'''

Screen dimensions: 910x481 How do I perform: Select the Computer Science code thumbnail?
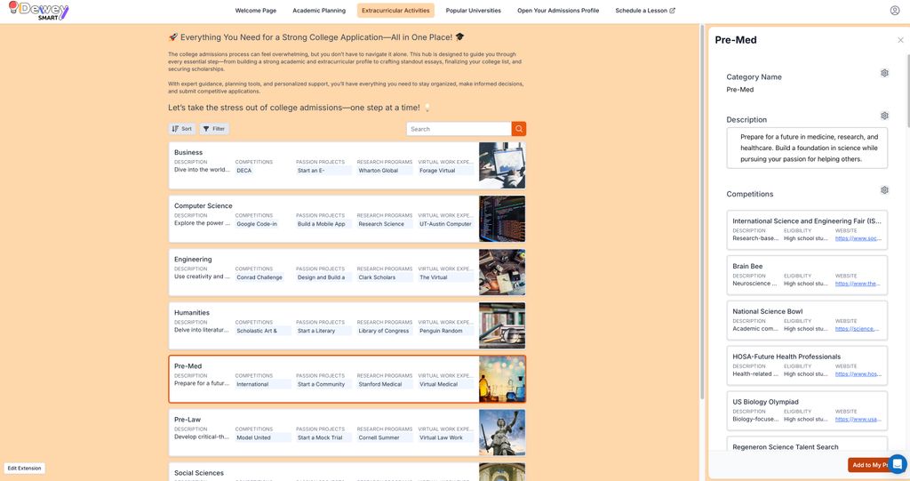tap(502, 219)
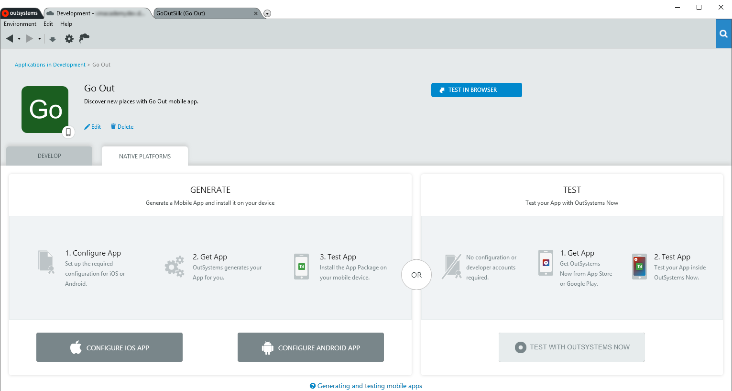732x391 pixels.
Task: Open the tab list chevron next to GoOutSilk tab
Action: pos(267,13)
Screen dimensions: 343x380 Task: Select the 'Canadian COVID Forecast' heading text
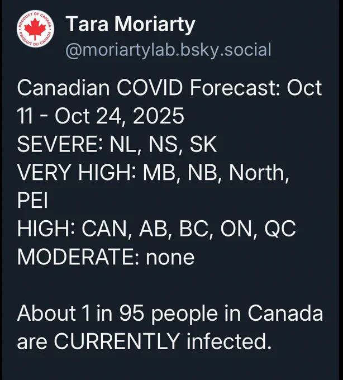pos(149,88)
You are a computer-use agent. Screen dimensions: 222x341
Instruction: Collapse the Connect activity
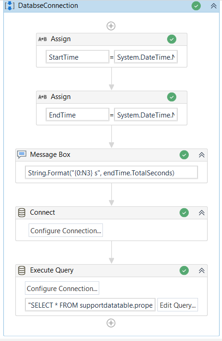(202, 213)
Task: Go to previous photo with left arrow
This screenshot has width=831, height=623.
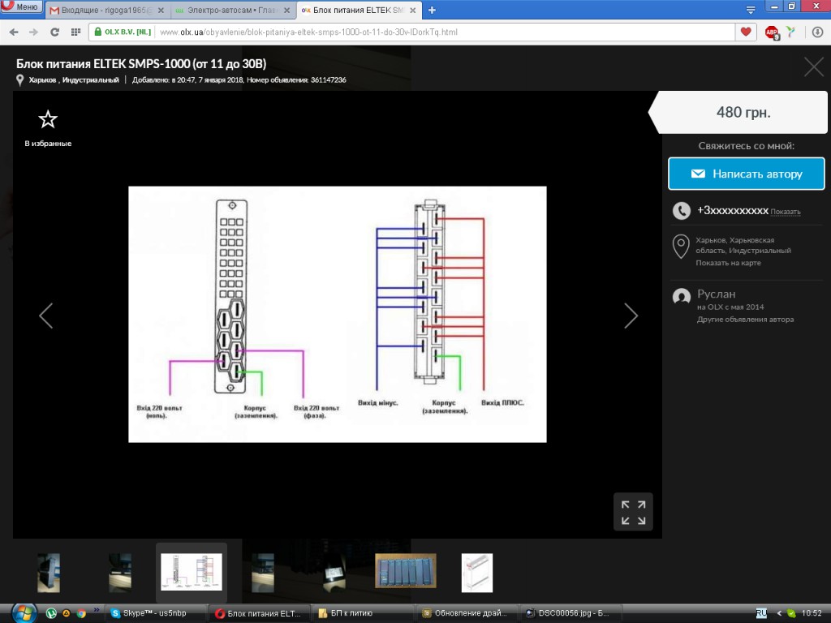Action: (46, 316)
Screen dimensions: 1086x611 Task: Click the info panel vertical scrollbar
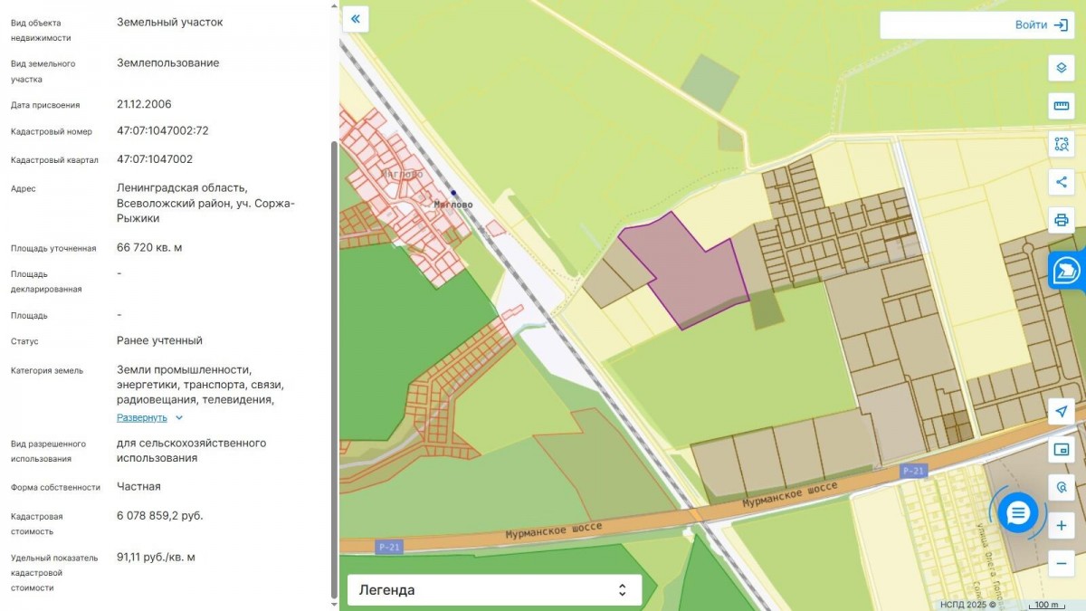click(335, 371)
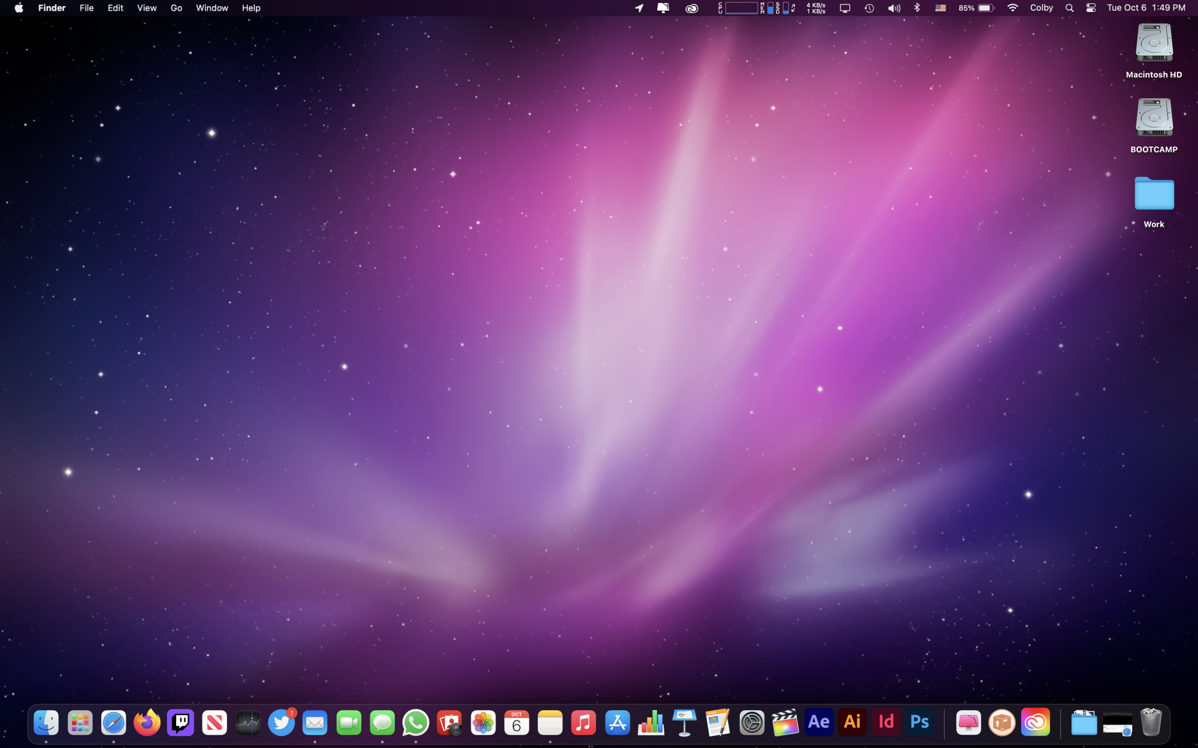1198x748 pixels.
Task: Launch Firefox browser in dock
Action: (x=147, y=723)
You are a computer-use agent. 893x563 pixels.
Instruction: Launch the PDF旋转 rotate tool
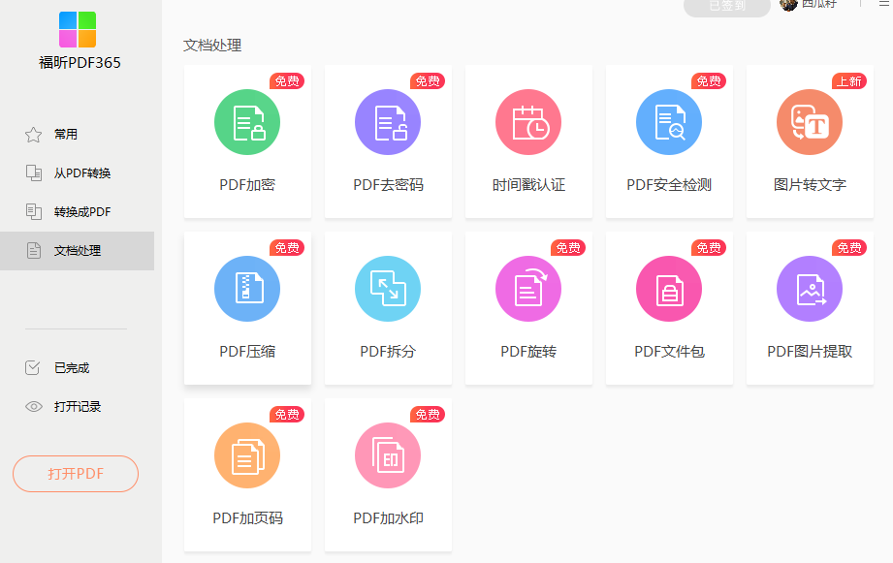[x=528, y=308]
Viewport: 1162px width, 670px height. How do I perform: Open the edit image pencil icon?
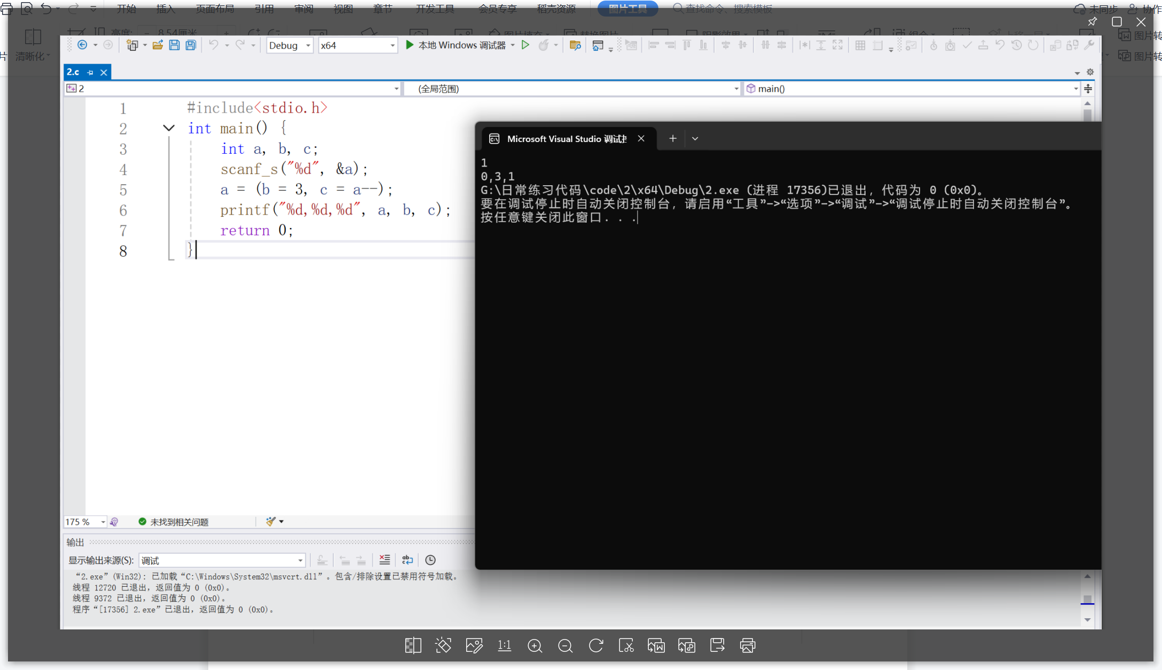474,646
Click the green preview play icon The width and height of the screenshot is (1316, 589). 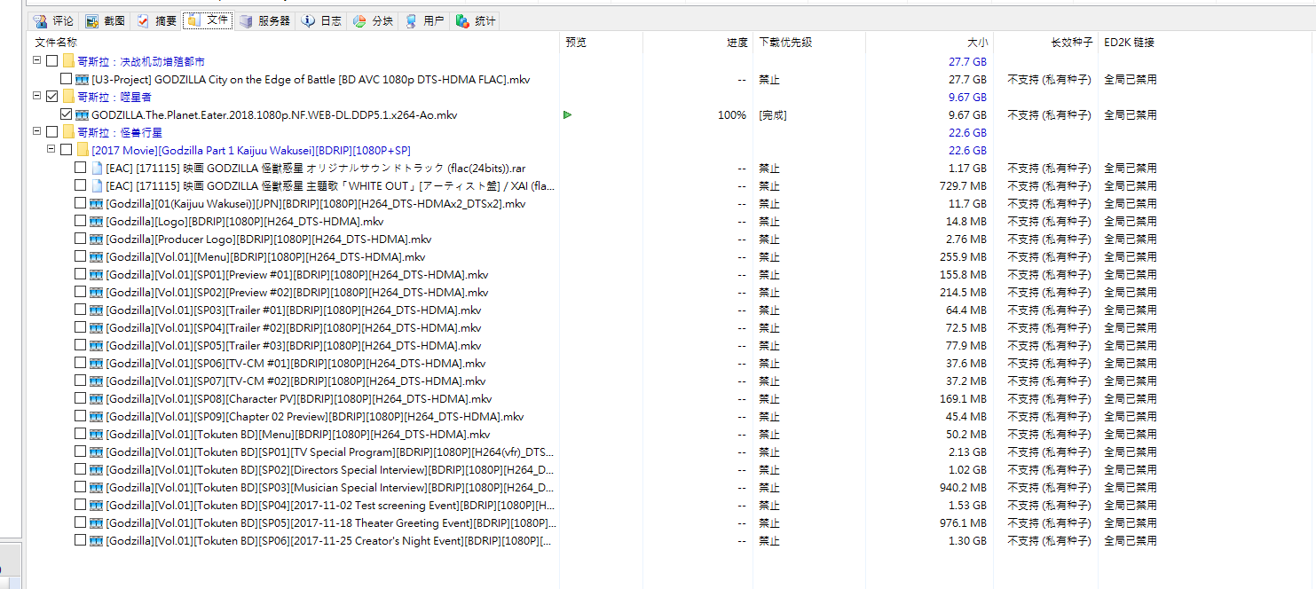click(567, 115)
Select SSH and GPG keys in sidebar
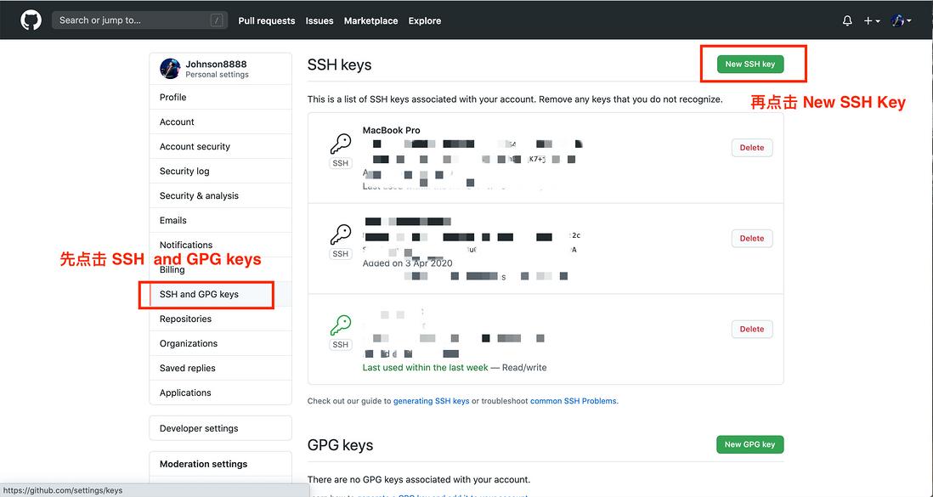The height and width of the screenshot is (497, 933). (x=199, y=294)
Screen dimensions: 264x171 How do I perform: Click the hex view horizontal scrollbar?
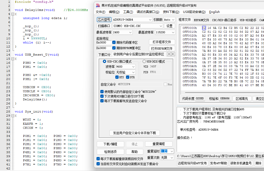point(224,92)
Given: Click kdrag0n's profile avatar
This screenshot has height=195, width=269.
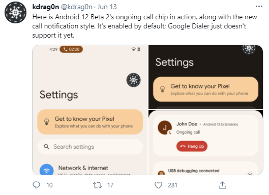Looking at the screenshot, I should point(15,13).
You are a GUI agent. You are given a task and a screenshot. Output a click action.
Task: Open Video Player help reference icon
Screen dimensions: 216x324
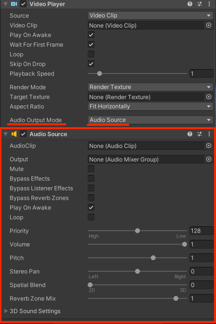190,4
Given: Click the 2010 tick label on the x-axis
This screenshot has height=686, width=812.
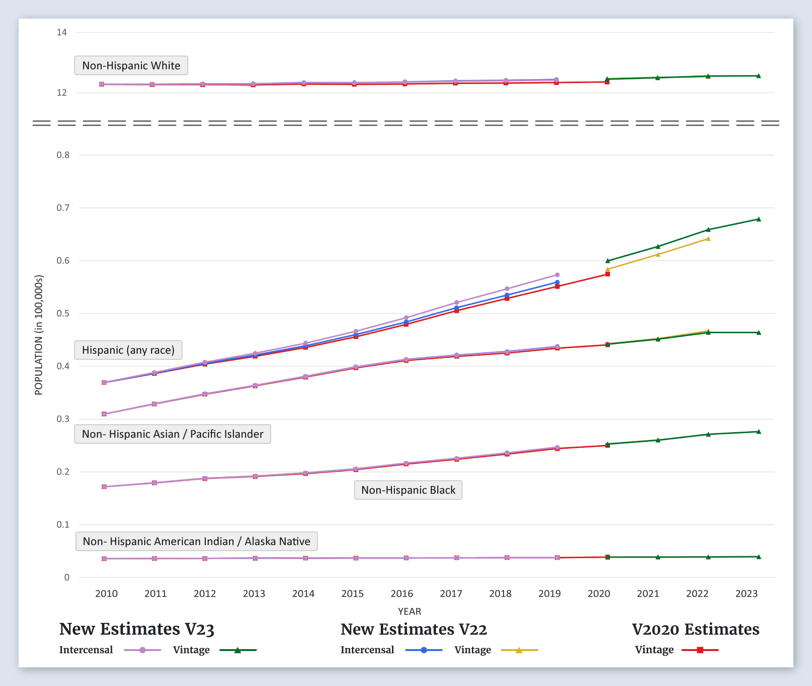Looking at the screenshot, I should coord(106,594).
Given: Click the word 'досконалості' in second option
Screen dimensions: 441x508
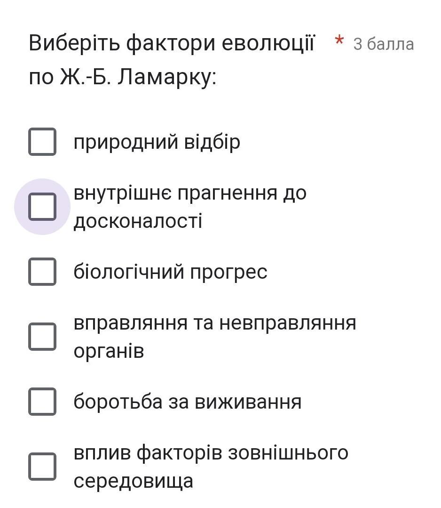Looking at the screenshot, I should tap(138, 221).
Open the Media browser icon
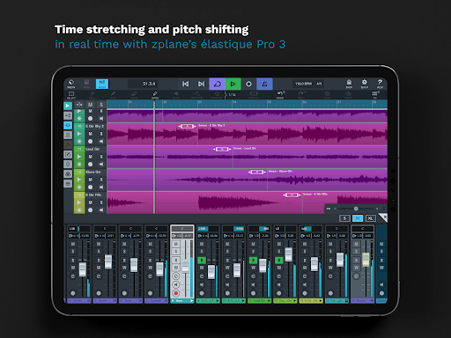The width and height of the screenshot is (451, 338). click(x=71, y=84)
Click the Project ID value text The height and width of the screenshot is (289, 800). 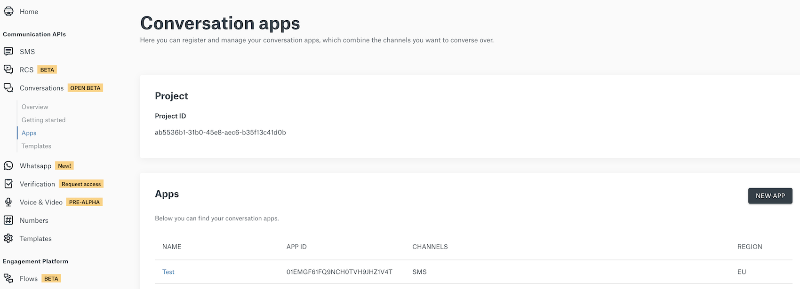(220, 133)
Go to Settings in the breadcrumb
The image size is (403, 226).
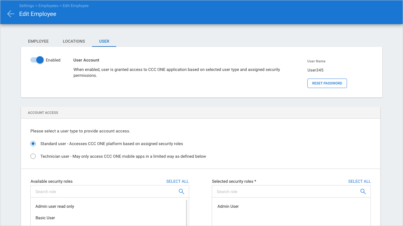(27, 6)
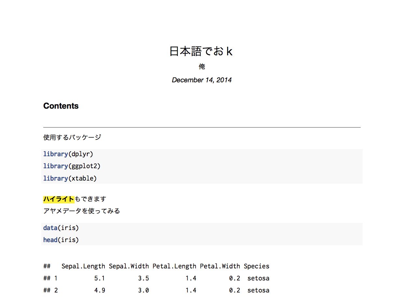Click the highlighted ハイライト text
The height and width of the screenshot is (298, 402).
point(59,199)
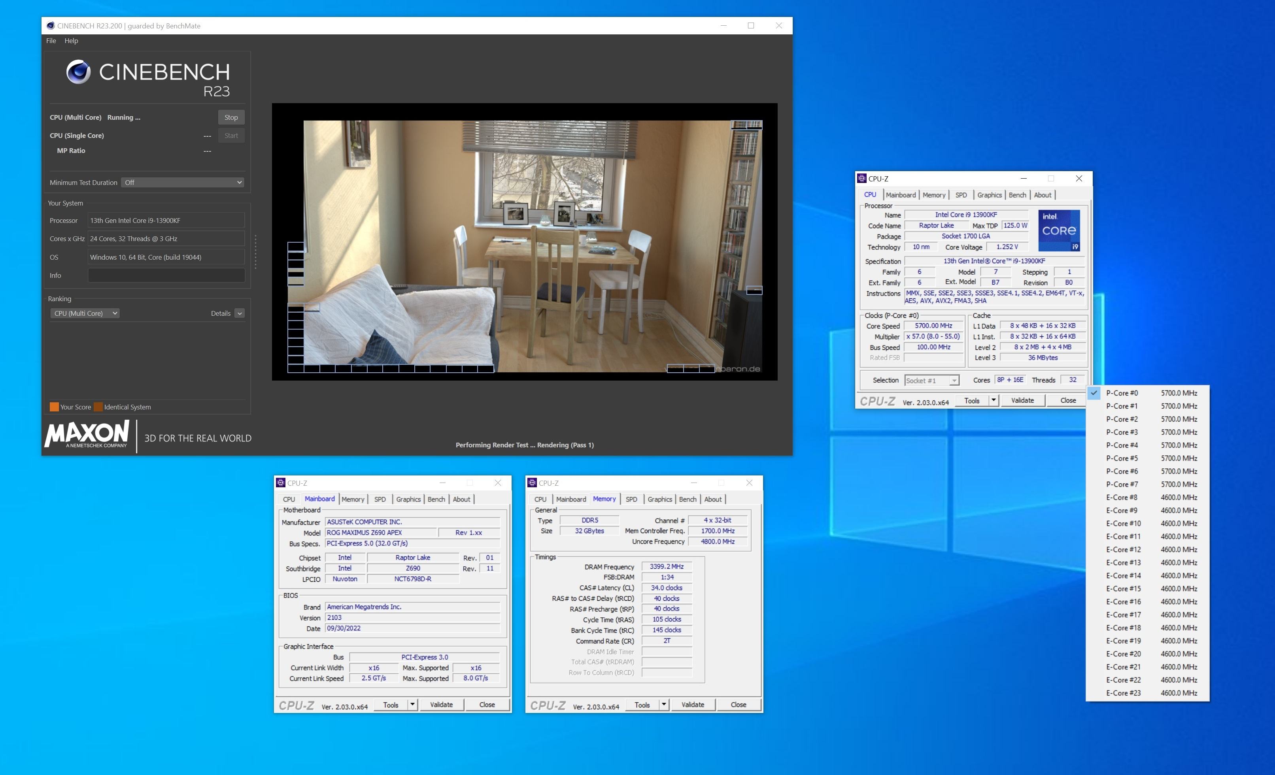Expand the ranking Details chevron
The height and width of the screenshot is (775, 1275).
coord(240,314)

'''

§ **Given instruction**
Copy the listing from its first line down to and including the line that contains "Action: (46, 316)", changing every "Screen dimensions" to "Display size" and leaving all other text unchanged. Omit the pictures.

§ **Written solution**
Display size: 910x481 How do I perform: Select the Computer Science code thumbnail?
tap(502, 219)
732x391 pixels.
Task: Open the tab list chevron next to GoOutSilk tab
Action: pos(267,13)
Display size: 343x380 Task: Select the 'Canadian COVID Forecast' heading text
pos(149,88)
You are a computer-use agent. Display size: 222x341
Instruction: Collapse the Connect activity
(202, 213)
Task: Go to previous photo with left arrow
This screenshot has width=831, height=623.
Action: (46, 316)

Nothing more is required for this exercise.